Prioritising Impact: How patient is patient capital?

How can we provide more patient, affordable, risk-tolerant and flexible finance to social enterprises?

The social enterprise sector is contributing £60bn a year to the UK economy and employing up to 2 million people. But could those figures be much higher with access to the right opportunities?

Social Enterprise UK figures show it typically takes 15 years for social enterprises to get to the £500,000 turnover milestone – that’s much longer than for other sectors such as technology or healthcare.

Why so slow?

Dirk Bischof, CEO of London based accelerator network Hatch Enterprise, suggested a big part of this issue was access to markets. But it was also about access to finance, he said. Instead of following the textbook growth path, a typical, small social enterprise faced constant cash flow problems – and it was unclear who would fund the difficult transition from small, grant-funded enterprise, to one ready to take on major contracts, or one with a strong direct-to-consumer business model.

Many of the biggest success stories appear to have benefited from having big backers early on. One example given was apparently losing £25,000 a month in the early days while it developed its revenue model, but it benefited from a £500,000 investment over three years to help get to scale.

“How many passionate entrepreneurs are we losing, because they run out of steam in the process?” asked Bischof.

Some investors are adapting their approach. Seva Phillips, from Nesta, said the organisation’s Arts Impact Fund – which is nearly fully invested – had a minimum threshold of £150,000. That’s quite high for many arts and culture organisations, so last October, Nesta launched the Cultural Impact Development Fund, offering £25,000-£150,000 loans, at interest rates ranging from 5.5% to 8.5%. Those rates can be reduced if the organisation achieves pre-agreed social impact targets; organisations can also renegotiate targets during the course of the loan.

Bridges Fund Management, meanwhile, launched its Evergreen fund in 2016, a response to demand from investees for longer-term, patient capital; it’s the first patient capital vehicle for investment into both mission-led businesses and social sector organisations. 

Scott Greenhalgh, who oversees the fund, explained some of the reasons, as follows:

1. Certain mission-led businesses want a partner with a longer time horizon than the typical fund that seeks to invest for 3-6 years;

2. For some organisations, the idea of an ‘exit’ sits uneasily with them and may be something they actively don’t want – for example, businesses that are (or wish to be) majority employee-owned or social sector organisations will not want a partner that needs to sell after a particular investment period;

3. In addition, Bridges feels that organisations that rely on public money for their income and/or those that look after vulnerable people, benefit from not being focused on a sale of the business after a specified period. A long-term focus generally serves the mission of the business better. 

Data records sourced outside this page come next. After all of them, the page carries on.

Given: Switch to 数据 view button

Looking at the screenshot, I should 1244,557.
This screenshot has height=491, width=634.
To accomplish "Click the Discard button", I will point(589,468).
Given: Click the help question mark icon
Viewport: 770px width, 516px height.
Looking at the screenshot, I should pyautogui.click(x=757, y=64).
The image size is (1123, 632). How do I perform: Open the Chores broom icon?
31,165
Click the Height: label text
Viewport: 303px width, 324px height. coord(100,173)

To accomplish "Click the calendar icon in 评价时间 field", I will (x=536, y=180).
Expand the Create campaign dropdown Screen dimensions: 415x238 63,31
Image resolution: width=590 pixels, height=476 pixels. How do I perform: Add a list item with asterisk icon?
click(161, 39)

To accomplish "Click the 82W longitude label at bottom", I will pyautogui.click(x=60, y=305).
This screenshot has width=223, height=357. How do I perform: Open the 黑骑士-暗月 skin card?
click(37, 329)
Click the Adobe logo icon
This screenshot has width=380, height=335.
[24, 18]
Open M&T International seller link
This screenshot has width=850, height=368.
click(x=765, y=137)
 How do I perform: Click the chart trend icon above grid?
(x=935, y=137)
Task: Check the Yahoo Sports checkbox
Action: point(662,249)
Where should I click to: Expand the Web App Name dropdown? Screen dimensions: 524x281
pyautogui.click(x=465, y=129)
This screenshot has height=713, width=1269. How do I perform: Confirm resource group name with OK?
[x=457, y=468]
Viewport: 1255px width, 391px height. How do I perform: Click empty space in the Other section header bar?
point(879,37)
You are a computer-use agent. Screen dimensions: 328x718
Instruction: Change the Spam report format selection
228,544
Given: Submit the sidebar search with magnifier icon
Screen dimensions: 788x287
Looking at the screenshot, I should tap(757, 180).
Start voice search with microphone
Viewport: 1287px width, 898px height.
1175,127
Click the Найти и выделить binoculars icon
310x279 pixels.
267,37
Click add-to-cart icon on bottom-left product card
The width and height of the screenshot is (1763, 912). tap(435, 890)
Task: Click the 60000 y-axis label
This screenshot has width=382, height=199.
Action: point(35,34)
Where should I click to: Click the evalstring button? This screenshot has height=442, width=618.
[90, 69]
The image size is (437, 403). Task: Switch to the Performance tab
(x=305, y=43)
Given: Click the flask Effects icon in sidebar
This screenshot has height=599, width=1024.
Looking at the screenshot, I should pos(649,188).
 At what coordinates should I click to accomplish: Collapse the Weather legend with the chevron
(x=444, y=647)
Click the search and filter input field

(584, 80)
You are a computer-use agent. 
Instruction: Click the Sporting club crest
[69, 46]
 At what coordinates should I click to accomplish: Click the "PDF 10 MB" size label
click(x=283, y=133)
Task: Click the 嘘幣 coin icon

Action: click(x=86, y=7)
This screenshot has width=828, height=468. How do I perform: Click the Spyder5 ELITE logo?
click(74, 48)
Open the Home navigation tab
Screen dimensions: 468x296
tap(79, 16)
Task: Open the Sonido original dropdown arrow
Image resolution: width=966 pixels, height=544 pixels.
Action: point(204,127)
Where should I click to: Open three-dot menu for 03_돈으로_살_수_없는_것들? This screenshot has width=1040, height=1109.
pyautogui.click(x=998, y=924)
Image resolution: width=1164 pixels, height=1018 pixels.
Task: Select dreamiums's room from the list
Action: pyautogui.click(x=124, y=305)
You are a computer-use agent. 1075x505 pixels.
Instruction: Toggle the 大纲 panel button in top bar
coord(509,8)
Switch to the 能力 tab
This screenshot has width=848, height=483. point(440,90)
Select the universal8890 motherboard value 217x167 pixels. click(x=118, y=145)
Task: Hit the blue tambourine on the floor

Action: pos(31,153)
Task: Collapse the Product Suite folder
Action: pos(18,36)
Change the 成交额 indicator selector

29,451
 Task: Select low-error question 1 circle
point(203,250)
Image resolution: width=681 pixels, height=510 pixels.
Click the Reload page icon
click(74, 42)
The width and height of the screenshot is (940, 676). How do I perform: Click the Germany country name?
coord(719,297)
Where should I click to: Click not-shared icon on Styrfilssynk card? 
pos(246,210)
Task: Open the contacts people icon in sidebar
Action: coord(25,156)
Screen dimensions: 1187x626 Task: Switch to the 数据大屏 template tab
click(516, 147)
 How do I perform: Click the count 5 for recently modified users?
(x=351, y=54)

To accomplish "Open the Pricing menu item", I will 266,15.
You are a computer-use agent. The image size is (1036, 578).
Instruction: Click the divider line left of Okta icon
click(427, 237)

Patient capital doesn’t just refer to smaller organisations, though. Large, mature organisations, can also benefit from patient finance – particularly those delivering public service contracts, which may need patient finance because of how the contracts they have are structured (up-front costs may need to be met to set up services but ‘payment by results’ agreements might delay payments until later).

For organisations that are asset-locked, and so unable to take on equity finance, a solution may be to move part of that organisation’s work into a mission-driven business set up especially, and attract investment capital into that from a joint venture funding partner.  

Alternatively, as one participant suggested, we should be “getting the best financial brains to look at getting equity investment into asset-locked organisations, rather than requiring asset-locked organisations to turn into something else”.

Key actions:

How do we get better products into the sector? Some ideas from the session are listed below.

More affordable investment could come from:

Innovating - we could do much more with things like quasi-equity, convertible notes...

Linking repayments to profitability, not growth.

Offering repayment holidays. 

Doing a big education exercise around Social Investment Tax Relief (SITR): it allows investors to take more risk; its impact could be huge, but most people are unaware.

Doing more to tell a story of social enterprises that moves away from the image as ‘credit-unworthy businesses’. Sell their impact more: the power of that story will attract investors

 

More risk-tolerant investment could come from:

More investment from retail investors and high net worth individuals, who are often willing to take on more risk.

Thinking at the portfolio-level: accepting that a portion of your portfolio won’t make it – and that’s ok. 

Communicating a more realistic idea of likely financial returns in the sector (in terms of comparable risk in mainstream finance).

Partnered funds: using SITR investments and match-funding these with social investment.

 

More flexible investment could come from: 

Ensuring investees are consulted when loans/products are being developed.

Thinking about management structures and types of investment as well, for example loans converting into equities.

A key question about flexibility is where the money actually comes from.

 

More patient investment could come from: 

Recognising that investor motives vary (for example, a family office compared to a pension fund), as well as their liquidity needs. There are opportunities for patient capital in the right places.

Managing expectations among both investors and enterprises: being transparent about what’s a realistic return.

Enabling more blended capital (for example, both UnLtd and Power to Change have offered grants that lead into more commercial money, or are blended with it). Equity is still a problem for asset-locked businesses, though.

Important to note that among investees the need for patience varies; and that many need support, not just cash.